To do – Every line in the records below with the string "BUMPER" needs to be copied out.

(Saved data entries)
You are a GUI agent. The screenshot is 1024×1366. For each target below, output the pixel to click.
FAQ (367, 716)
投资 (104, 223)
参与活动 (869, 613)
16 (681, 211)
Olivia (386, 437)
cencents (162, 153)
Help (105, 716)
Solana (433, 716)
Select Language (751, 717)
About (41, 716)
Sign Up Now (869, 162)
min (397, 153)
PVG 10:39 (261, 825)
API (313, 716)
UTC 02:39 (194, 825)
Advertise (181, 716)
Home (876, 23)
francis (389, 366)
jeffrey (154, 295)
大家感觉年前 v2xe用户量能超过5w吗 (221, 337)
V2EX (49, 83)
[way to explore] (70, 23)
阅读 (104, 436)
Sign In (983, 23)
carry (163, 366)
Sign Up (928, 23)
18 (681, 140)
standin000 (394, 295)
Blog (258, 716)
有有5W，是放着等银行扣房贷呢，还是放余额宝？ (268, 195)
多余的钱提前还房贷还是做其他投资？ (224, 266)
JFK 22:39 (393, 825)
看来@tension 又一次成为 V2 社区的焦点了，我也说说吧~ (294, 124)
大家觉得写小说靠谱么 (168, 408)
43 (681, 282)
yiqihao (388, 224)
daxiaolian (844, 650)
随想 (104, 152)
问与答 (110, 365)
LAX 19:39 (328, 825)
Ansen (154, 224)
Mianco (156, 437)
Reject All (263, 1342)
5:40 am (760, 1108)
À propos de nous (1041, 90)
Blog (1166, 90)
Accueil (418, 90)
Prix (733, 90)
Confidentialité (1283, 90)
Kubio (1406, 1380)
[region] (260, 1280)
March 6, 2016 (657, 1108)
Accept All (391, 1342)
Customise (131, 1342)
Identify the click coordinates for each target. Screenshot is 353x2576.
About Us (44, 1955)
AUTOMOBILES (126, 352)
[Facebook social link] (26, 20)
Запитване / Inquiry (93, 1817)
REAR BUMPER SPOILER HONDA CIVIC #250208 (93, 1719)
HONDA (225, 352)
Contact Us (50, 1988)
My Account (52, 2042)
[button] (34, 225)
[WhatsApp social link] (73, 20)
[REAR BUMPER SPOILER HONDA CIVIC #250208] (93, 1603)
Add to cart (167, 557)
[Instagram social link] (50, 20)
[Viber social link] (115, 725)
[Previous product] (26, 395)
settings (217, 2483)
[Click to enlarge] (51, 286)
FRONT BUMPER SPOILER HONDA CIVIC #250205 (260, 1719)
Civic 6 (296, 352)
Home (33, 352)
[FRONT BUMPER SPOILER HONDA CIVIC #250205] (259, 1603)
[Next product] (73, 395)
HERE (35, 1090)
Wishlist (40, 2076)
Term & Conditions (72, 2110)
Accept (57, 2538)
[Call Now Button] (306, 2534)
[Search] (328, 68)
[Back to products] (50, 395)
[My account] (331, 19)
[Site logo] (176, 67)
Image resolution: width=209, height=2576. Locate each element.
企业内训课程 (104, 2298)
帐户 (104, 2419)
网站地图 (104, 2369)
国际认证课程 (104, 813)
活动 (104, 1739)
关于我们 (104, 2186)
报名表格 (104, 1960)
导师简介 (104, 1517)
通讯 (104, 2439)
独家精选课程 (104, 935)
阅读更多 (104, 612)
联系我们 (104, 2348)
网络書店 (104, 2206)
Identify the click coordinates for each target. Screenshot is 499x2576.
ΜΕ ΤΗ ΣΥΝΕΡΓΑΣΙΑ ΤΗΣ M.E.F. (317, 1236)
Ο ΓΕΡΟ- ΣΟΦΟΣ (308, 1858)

Task response –
REAR BUMPER SPOILER HONDA CIVIC #250208 (93, 1719)
[REAR BUMPER SPOILER HONDA CIVIC #250208] (93, 1603)
FRONT BUMPER SPOILER HONDA CIVIC #250205 (260, 1719)
[FRONT BUMPER SPOILER HONDA CIVIC #250205] (259, 1603)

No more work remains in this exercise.